> Exercise brief
Copy out every one of the records below word for word, keeping each line unchanged.

(A run of records)
++++

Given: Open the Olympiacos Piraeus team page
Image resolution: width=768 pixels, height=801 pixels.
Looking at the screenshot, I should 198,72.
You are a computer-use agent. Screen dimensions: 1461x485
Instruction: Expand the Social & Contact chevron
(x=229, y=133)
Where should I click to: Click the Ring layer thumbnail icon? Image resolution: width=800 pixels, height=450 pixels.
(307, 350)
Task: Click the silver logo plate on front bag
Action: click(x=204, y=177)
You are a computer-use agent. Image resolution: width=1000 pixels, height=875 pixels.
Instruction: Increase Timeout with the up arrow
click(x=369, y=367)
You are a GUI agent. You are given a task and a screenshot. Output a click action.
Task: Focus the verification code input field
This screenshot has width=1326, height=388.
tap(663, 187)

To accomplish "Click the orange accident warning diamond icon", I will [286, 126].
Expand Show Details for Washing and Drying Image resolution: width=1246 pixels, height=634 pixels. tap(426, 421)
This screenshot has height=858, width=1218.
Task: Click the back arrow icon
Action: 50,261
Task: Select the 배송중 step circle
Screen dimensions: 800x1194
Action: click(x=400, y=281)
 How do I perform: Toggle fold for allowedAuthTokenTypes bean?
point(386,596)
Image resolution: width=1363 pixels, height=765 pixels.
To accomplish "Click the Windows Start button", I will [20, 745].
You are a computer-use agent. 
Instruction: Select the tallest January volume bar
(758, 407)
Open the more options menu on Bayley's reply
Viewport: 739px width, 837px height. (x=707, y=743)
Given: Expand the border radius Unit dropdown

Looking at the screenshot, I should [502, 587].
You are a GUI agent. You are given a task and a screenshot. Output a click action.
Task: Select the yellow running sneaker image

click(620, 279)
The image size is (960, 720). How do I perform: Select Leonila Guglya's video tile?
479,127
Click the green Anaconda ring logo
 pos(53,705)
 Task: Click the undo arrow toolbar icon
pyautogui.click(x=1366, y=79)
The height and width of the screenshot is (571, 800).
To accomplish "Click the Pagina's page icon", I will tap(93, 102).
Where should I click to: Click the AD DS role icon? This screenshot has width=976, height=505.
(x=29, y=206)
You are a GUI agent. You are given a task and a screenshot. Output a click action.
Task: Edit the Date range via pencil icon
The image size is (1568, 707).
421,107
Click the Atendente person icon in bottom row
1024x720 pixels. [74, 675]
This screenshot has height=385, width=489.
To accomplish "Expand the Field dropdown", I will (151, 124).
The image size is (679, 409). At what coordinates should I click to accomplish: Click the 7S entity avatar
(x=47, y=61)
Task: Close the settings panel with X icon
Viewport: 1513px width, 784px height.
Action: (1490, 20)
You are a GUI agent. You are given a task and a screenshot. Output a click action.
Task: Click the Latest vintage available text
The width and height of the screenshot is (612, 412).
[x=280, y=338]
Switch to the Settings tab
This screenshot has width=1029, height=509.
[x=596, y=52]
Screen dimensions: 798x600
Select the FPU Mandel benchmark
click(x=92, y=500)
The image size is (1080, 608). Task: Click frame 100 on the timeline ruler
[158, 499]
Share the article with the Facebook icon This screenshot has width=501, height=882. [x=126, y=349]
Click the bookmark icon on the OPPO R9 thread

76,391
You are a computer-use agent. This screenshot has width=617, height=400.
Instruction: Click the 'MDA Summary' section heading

++++

> The reply
Given: Open the Olympiacos Piraeus team page
Image resolution: width=768 pixels, height=801 pixels.
Looking at the screenshot, I should 198,72.
You are a computer-use agent. Screen dimensions: 1461x485
Instruction: Expand the Social & Contact chevron
(x=229, y=133)
Where should I click to: Click the Ring layer thumbnail icon? Image resolution: width=800 pixels, height=450 pixels.
(307, 350)
Task: Click the silver logo plate on front bag
Action: click(x=204, y=177)
You are a computer-use agent. Image resolution: width=1000 pixels, height=875 pixels.
Instruction: Increase Timeout with the up arrow
click(x=369, y=367)
You are a GUI agent. You are given a task and a screenshot. Output a click action.
Task: Focus the verification code input field
This screenshot has width=1326, height=388.
tap(663, 187)

To accomplish "Click the orange accident warning diamond icon", I will [286, 126].
Expand Show Details for Washing and Drying Image resolution: width=1246 pixels, height=634 pixels. tap(426, 421)
This screenshot has height=858, width=1218.
Task: Click the back arrow icon
Action: 50,261
Task: Select the 배송중 step circle
Screen dimensions: 800x1194
Action: click(x=400, y=281)
 How do I perform: Toggle fold for allowedAuthTokenTypes bean?
point(386,596)
Image resolution: width=1363 pixels, height=765 pixels.
To accomplish "Click the Windows Start button", I will [20, 745].
You are a computer-use agent. 
Instruction: Select the tallest January volume bar
(758, 407)
Open the more options menu on Bayley's reply
Viewport: 739px width, 837px height. (x=707, y=743)
Given: Expand the border radius Unit dropdown

Looking at the screenshot, I should [502, 587].
You are a GUI agent. You are given a task and a screenshot. Output a click action.
Task: Select the yellow running sneaker image

click(620, 279)
The image size is (960, 720). How do I perform: Select Leonila Guglya's video tile?
479,127
Click the green Anaconda ring logo
 pos(53,705)
 Task: Click the undo arrow toolbar icon
pyautogui.click(x=1366, y=79)
The height and width of the screenshot is (571, 800).
To accomplish "Click the Pagina's page icon", I will tap(93, 102).
Where should I click to: Click the AD DS role icon? This screenshot has width=976, height=505.
(x=29, y=206)
You are a GUI agent. You are given a task and a screenshot. Output a click action.
Task: Edit the Date range via pencil icon
The image size is (1568, 707).
421,107
Click the Atendente person icon in bottom row
1024x720 pixels. [74, 675]
This screenshot has height=385, width=489.
To accomplish "Expand the Field dropdown", I will (151, 124).
The image size is (679, 409). At what coordinates should I click to accomplish: Click the 7S entity avatar
(x=47, y=61)
Task: Close the settings panel with X icon
Viewport: 1513px width, 784px height.
Action: (1490, 20)
You are a GUI agent. You are given a task and a screenshot. Output a click action.
Task: Click the Latest vintage available text
The width and height of the screenshot is (612, 412).
[x=280, y=338]
Switch to the Settings tab
This screenshot has width=1029, height=509.
[x=596, y=52]
Screen dimensions: 798x600
Select the FPU Mandel benchmark
click(x=92, y=500)
The image size is (1080, 608). Task: Click frame 100 on the timeline ruler
[158, 499]
Share the article with the Facebook icon This screenshot has width=501, height=882. [x=126, y=349]
Click the bookmark icon on the OPPO R9 thread

76,391
You are a computer-use agent. This screenshot has width=617, height=400.
Instruction: Click the 'MDA Summary' section heading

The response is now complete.